Unlike Perpetuus, AGM makes graphene using a bottom-up process, developed by Karl Coleman of Durham University, . But the process isn’t CVD, Marinelli insists, because although it starts with carbon in the form of a vapour of simple alcohols, it isn’t deposited on anything. ‘We prefer to call it a continuous gas-phase synthesis,’ he says. The carbon-containing vapour is brought into contact with a catalyst that isn’t incorporated into the graphene, making free nanoplatelets 2–10 graphene layers thick, and about 2–3µm in size. ‘We think this is a superior product of high purity, because with exfoliation you always have some non-exfoliated graphite in the sample,’ adds Marinelli. ‘These platelets are dispersible with surfactants, and can be used in paints, inks, coatings and composites.’ Like Mason, Marinelli expects inks to lead the commercial market by some years.

UK manufacturers tend to shun the acid-heat top-down method. ‘It produces an extremely large amount of contaminated water,’ says Liam Britnell, technical director of Bluestone UK, affiliated to the National Graphene Institute and one of the few UK producers to use CVD to make graphene sheets, depositing it onto a variety of substrates. ‘That has to be treated, which pushes the cost up and adds a lot of complexity to your processing.’


konstantin novoselov

Konstantin (Kostya) Novoselov in his lab at Manchester University.
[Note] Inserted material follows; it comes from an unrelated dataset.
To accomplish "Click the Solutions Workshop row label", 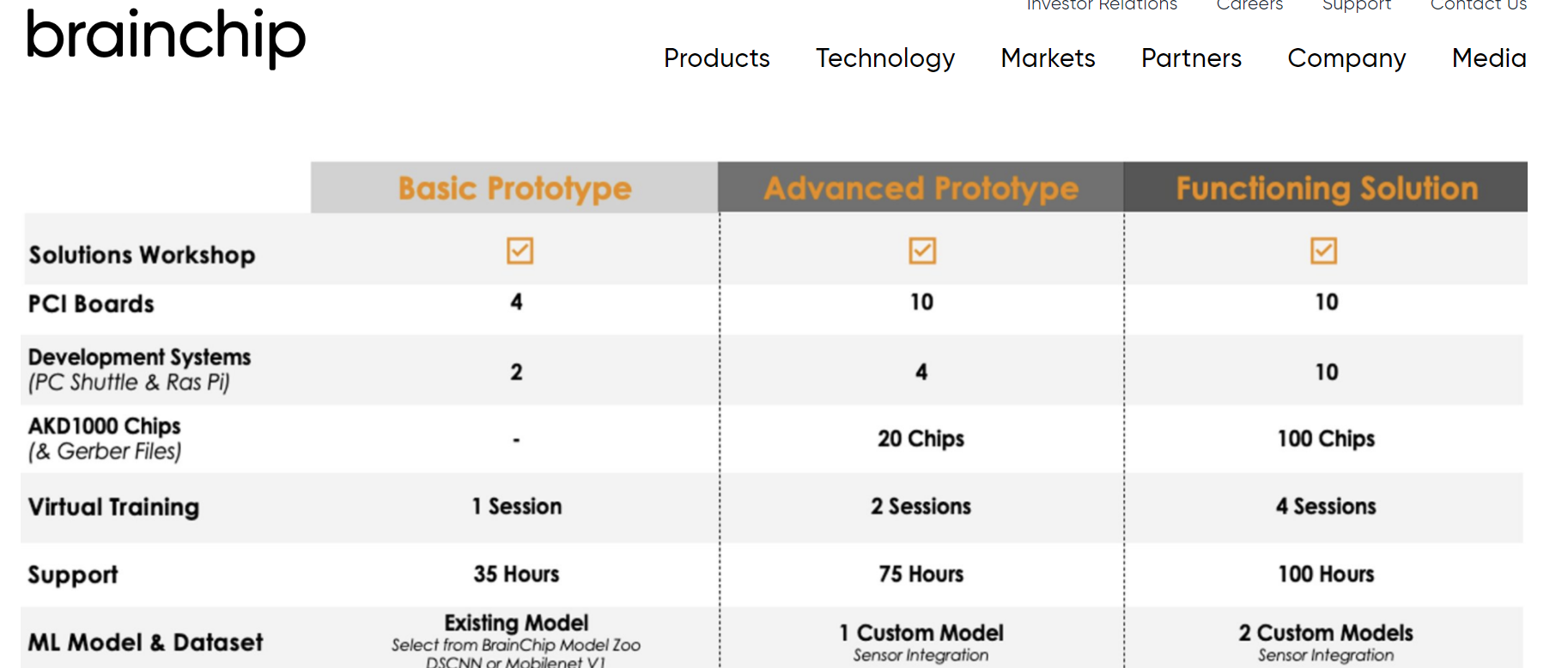I will pyautogui.click(x=142, y=255).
Novoselov shared the Nobel Prize with Andre Geim.

The challenge for graphene, as Claudio Marinelli sees it, is to transfer the properties that are predicted by theory or have been found in very small amounts of material to bulk materials or dispersions. ‘If you’re looking at exploiting any one particular property the chances are that there will be other materials available that can do it. Graphene will come into its own where you need a combination of two or more of its properties, and even then you’ll have to prove that it’s better than what’s available.’

Ian Walters puts it slightly differently. ‘Graphene is an inspiration’, he says. ‘In developing applications, you move towards the properties you want. Sometimes, it turns out you can use something else to give the same effect, but you wouldn’t have been looking at all if it weren’t for graphene.’